Fancy shoe stores aside, Payless Shoestore is the only establishment where I ever have any sort of luck with this frustrating aspect of my life, but since it contains the words "pay" and "less" in its name, you know the quality can"t be that spectacular. In truth, my respect for Payless has diminished increasingly in the past month due to a horrifying and thought-provoking experience I underwent at the company"s franchise in the Mall of New Hampshire. This incident speaks volumes about the hell through which our society puts women with big feet.

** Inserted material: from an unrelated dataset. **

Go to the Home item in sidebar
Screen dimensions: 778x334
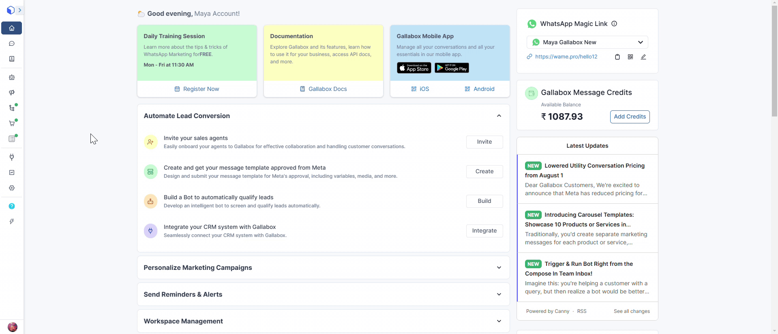pos(12,28)
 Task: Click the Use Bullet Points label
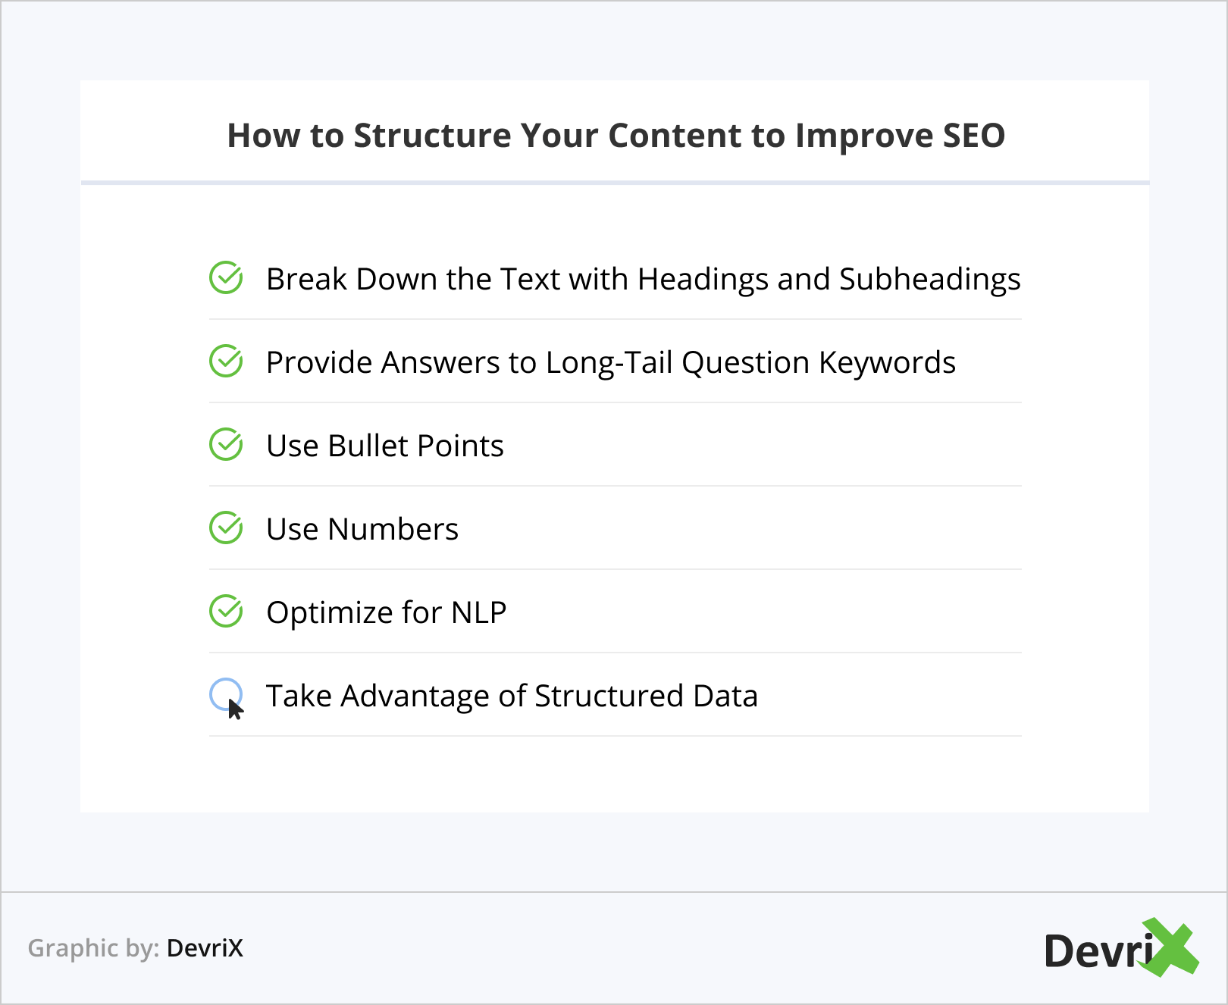coord(385,446)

On average, this shoe store's cheap but reliable stock can be counted on for including about twenty to thirty pairs of shoes in my size. (Granted, most of them are so ugly or outlandish that no one would buy them. Speaking of which, I'd like to point out that the higher the size climbs, the lower the Pretty Index drops. Grandma Moses with size twelve feet may want to buy black and white knock-off looking Velcro sneakers, but I certainly do not!) I walked into this Payless with lofty hopes and my head held high, but, lo and behold, there was only ONE COLUMN of size twelves. That means about six shoe pairs that would fit my feet, never mind how they looked. It broke my heart, right there under the fluorescent lights and huge signs advertising cute shoe and handbag matches. I immediately retrieved my cell phone and used it to make a thirty-five second video documenting the atrocities to which I am subjected in this cruel world.